── Working data ──

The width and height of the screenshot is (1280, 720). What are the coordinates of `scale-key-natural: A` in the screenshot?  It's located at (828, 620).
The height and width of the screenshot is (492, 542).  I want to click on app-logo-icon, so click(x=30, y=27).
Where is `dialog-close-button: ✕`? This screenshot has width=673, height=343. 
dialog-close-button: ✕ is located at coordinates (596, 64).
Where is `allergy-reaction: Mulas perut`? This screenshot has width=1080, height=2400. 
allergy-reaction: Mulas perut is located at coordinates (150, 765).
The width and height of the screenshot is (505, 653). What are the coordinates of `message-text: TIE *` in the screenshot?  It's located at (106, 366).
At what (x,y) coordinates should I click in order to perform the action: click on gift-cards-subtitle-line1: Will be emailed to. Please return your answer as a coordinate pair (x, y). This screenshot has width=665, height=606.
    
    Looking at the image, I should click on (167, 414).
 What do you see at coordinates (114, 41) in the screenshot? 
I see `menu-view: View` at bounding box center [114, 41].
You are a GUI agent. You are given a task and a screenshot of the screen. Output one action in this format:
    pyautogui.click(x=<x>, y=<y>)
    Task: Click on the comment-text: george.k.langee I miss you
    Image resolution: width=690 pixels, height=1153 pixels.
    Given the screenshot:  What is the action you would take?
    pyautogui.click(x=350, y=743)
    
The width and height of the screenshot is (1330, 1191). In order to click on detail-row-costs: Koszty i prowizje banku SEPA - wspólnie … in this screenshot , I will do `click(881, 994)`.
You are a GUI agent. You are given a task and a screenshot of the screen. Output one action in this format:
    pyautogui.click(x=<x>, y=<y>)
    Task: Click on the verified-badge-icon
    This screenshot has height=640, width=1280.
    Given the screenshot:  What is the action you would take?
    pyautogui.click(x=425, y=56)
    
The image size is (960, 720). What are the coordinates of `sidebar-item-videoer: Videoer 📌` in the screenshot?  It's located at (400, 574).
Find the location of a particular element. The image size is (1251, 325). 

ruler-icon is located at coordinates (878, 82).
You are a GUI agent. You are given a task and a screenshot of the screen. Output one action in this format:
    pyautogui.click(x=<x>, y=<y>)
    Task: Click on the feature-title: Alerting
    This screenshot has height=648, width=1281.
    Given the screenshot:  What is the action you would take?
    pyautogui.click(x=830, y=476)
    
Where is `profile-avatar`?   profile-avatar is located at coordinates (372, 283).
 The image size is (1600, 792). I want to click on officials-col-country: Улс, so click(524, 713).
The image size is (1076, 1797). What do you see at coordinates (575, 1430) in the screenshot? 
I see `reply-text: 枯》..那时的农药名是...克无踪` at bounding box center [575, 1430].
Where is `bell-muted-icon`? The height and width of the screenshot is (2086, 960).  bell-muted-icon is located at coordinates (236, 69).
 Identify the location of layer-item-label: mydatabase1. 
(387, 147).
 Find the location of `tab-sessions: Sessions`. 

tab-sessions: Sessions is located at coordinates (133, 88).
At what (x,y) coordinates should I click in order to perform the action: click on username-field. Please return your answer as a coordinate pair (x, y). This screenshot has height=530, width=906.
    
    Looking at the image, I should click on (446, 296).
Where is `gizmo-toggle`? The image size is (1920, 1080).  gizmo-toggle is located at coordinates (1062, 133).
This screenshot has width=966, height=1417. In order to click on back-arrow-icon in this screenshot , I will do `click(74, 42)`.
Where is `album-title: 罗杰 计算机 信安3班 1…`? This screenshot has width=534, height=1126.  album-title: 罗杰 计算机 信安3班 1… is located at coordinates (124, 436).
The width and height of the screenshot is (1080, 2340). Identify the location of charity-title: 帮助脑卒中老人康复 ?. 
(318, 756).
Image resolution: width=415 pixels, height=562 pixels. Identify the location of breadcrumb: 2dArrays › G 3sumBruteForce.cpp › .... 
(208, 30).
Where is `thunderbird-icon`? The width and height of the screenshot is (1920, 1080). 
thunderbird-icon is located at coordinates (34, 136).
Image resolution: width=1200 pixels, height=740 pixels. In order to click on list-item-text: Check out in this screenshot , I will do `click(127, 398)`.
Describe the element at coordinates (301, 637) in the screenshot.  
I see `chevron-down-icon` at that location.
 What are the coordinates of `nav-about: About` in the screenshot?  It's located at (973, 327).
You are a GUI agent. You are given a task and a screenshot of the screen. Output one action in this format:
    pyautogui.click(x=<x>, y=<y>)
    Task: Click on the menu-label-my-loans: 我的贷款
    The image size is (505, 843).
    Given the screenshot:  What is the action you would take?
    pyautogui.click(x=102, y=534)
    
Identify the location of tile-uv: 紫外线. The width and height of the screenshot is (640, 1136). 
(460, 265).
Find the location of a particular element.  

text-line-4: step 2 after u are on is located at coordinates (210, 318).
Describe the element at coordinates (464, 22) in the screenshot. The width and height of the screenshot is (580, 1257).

───

## Your instructions
Render every line of the items above as a Markdown table with two columns, Row for the row number and Line for the text of that line. Omit blank lines.

## Answer to this task
| Row | Line |
|---|---|
| 1 | The width and height of the screenshot is (1280, 720). What are the coordinates of `scale-key-natural: A` in the screenshot?  It's located at (828, 620). |
| 2 | The height and width of the screenshot is (492, 542).  I want to click on app-logo-icon, so click(x=30, y=27). |
| 3 | Where is `dialog-close-button: ✕`? This screenshot has width=673, height=343.  |
| 4 | dialog-close-button: ✕ is located at coordinates (596, 64). |
| 5 | Where is `allergy-reaction: Mulas perut`? This screenshot has width=1080, height=2400.  |
| 6 | allergy-reaction: Mulas perut is located at coordinates (150, 765). |
| 7 | The width and height of the screenshot is (505, 653). What are the coordinates of `message-text: TIE *` in the screenshot?  It's located at (106, 366). |
| 8 | At what (x,y) coordinates should I click in order to perform the action: click on gift-cards-subtitle-line1: Will be emailed to. Please return your answer as a coordinate pair (x, y). This screenshot has width=665, height=606. |
| 9 |     Looking at the image, I should click on (167, 414). |
| 10 |  What do you see at coordinates (114, 41) in the screenshot?  |
| 11 | I see `menu-view: View` at bounding box center [114, 41]. |
| 12 | You are a GUI agent. You are given a task and a screenshot of the screen. Output one action in this format: |
| 13 |     pyautogui.click(x=<x>, y=<y>) |
| 14 |     Task: Click on the comment-text: george.k.langee I miss you |
| 15 |     Image resolution: width=690 pixels, height=1153 pixels. |
| 16 |     Given the screenshot:  What is the action you would take? |
| 17 |     pyautogui.click(x=350, y=743) |
| 18 | The width and height of the screenshot is (1330, 1191). In order to click on detail-row-costs: Koszty i prowizje banku SEPA - wspólnie … in this screenshot , I will do `click(881, 994)`. |
| 19 | You are a GUI agent. You are given a task and a screenshot of the screen. Output one action in this format: |
| 20 |     pyautogui.click(x=<x>, y=<y>) |
| 21 |     Task: Click on the verified-badge-icon |
| 22 |     This screenshot has height=640, width=1280. |
| 23 |     Given the screenshot:  What is the action you would take? |
| 24 |     pyautogui.click(x=425, y=56) |
| 25 | The image size is (960, 720). What are the coordinates of `sidebar-item-videoer: Videoer 📌` in the screenshot?  It's located at (400, 574). |
| 26 | Find the location of a particular element. The image size is (1251, 325).  |
| 27 | ruler-icon is located at coordinates (878, 82). |
| 28 | You are a GUI agent. You are given a task and a screenshot of the screen. Output one action in this format: |
| 29 |     pyautogui.click(x=<x>, y=<y>) |
| 30 |     Task: Click on the feature-title: Alerting |
| 31 |     This screenshot has height=648, width=1281. |
| 32 |     Given the screenshot:  What is the action you would take? |
| 33 |     pyautogui.click(x=830, y=476) |
| 34 | Where is `profile-avatar`?   profile-avatar is located at coordinates (372, 283). |
| 35 |  The image size is (1600, 792). I want to click on officials-col-country: Улс, so click(524, 713). |
| 36 | The image size is (1076, 1797). What do you see at coordinates (575, 1430) in the screenshot?  |
| 37 | I see `reply-text: 枯》..那时的农药名是...克无踪` at bounding box center [575, 1430]. |
| 38 | Where is `bell-muted-icon`? The height and width of the screenshot is (2086, 960).  bell-muted-icon is located at coordinates (236, 69). |
| 39 |  Identify the location of layer-item-label: mydatabase1.  |
| 40 | (387, 147). |
| 41 |  Find the location of `tab-sessions: Sessions`.  |
| 42 | tab-sessions: Sessions is located at coordinates (133, 88). |
| 43 | At what (x,y) coordinates should I click in order to perform the action: click on username-field. Please return your answer as a coordinate pair (x, y). This screenshot has height=530, width=906. |
| 44 |     Looking at the image, I should click on (446, 296). |
| 45 | Where is `gizmo-toggle`? The image size is (1920, 1080).  gizmo-toggle is located at coordinates (1062, 133). |
| 46 | This screenshot has width=966, height=1417. In order to click on back-arrow-icon in this screenshot , I will do `click(74, 42)`. |
| 47 | Where is `album-title: 罗杰 计算机 信安3班 1…`? This screenshot has width=534, height=1126.  album-title: 罗杰 计算机 信安3班 1… is located at coordinates (124, 436). |
| 48 | The width and height of the screenshot is (1080, 2340). Identify the location of charity-title: 帮助脑卒中老人康复 ?.  |
| 49 | (318, 756). |
| 50 | Image resolution: width=415 pixels, height=562 pixels. Identify the location of breadcrumb: 2dArrays › G 3sumBruteForce.cpp › ....  |
| 51 | (208, 30). |
| 52 | Where is `thunderbird-icon`? The width and height of the screenshot is (1920, 1080).  |
| 53 | thunderbird-icon is located at coordinates (34, 136). |
| 54 | Image resolution: width=1200 pixels, height=740 pixels. In order to click on list-item-text: Check out in this screenshot , I will do `click(127, 398)`. |
| 55 | Describe the element at coordinates (301, 637) in the screenshot.   |
| 56 | I see `chevron-down-icon` at that location. |
| 57 |  What are the coordinates of `nav-about: About` in the screenshot?  It's located at (973, 327). |
| 58 | You are a GUI agent. You are given a task and a screenshot of the screen. Output one action in this format: |
| 59 |     pyautogui.click(x=<x>, y=<y>) |
| 60 |     Task: Click on the menu-label-my-loans: 我的贷款 |
| 61 |     The image size is (505, 843). |
| 62 |     Given the screenshot:  What is the action you would take? |
| 63 |     pyautogui.click(x=102, y=534) |
| 64 | Identify the location of tile-uv: 紫外线. The width and height of the screenshot is (640, 1136).  |
| 65 | (460, 265). |
| 66 | Find the location of a particular element.   |
| 67 | text-line-4: step 2 after u are on is located at coordinates (210, 318). |
| 68 | Describe the element at coordinates (464, 22) in the screenshot. The width and height of the screenshot is (580, 1257). |